Edward Eddie Ash

Personal information
- Full name: Edward Philip Eddie Ash
- Born: 25 December 1842 Brisley, Norfolk
- Died: 25 May 1909 (aged 66) Petersfield, Hampshire
- Source: Cricinfo, 1 April 2017

= Edward Ash =

English cricketer (1842–1909)

Edward Philip Ash (25 December 1842 – 25 May 1909) was an English schoolmaster and a cricketer who played five first-class matches for Cambridge University Cricket Club in 1865. He was born at Brisley, Norfolk and died at Petersfield, Hampshire.

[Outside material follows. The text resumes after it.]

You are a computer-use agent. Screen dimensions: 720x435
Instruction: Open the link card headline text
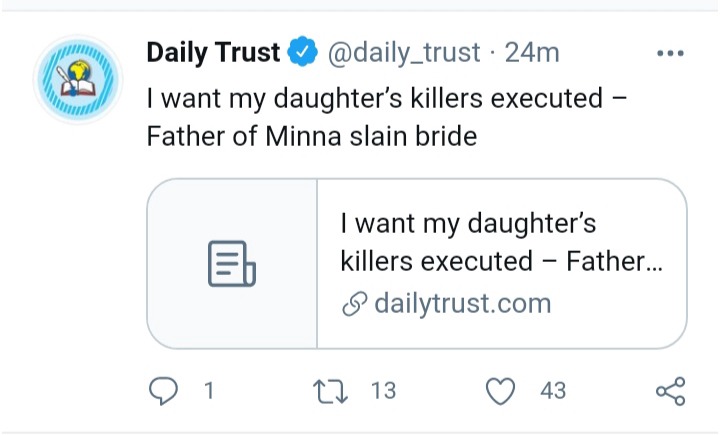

The son of the rector of Brisley, Edward Ash was educated at Rugby School and at Gonville and Caius College, Cambridge. Having played cricket at Rugby, he appeared in matches for Cambridge University only in his final year at the university, when he was awarded his Blue by playing in the 1865 University Match against Oxford University. A right-handed middle-order batsman, Ash made scores of 18 and 8 in that game, which Cambridge lost. Earlier in the same 1865 cricket season, Ash's best first-class match had been his first one: Eddie scored 47 (out of a total innings of 98) and 17 in the game against Cambridgeshire. He played no further first-class cricket after the University Match.

Ash graduated from Cambridge University with a Bachelor of Arts degree in 1866; this was automatically converted to a Master of Arts in 1869. Before graduation, he had joined the staff of Haileybury College as an assistant master in 1865, and he stayed there until he retired in 1902.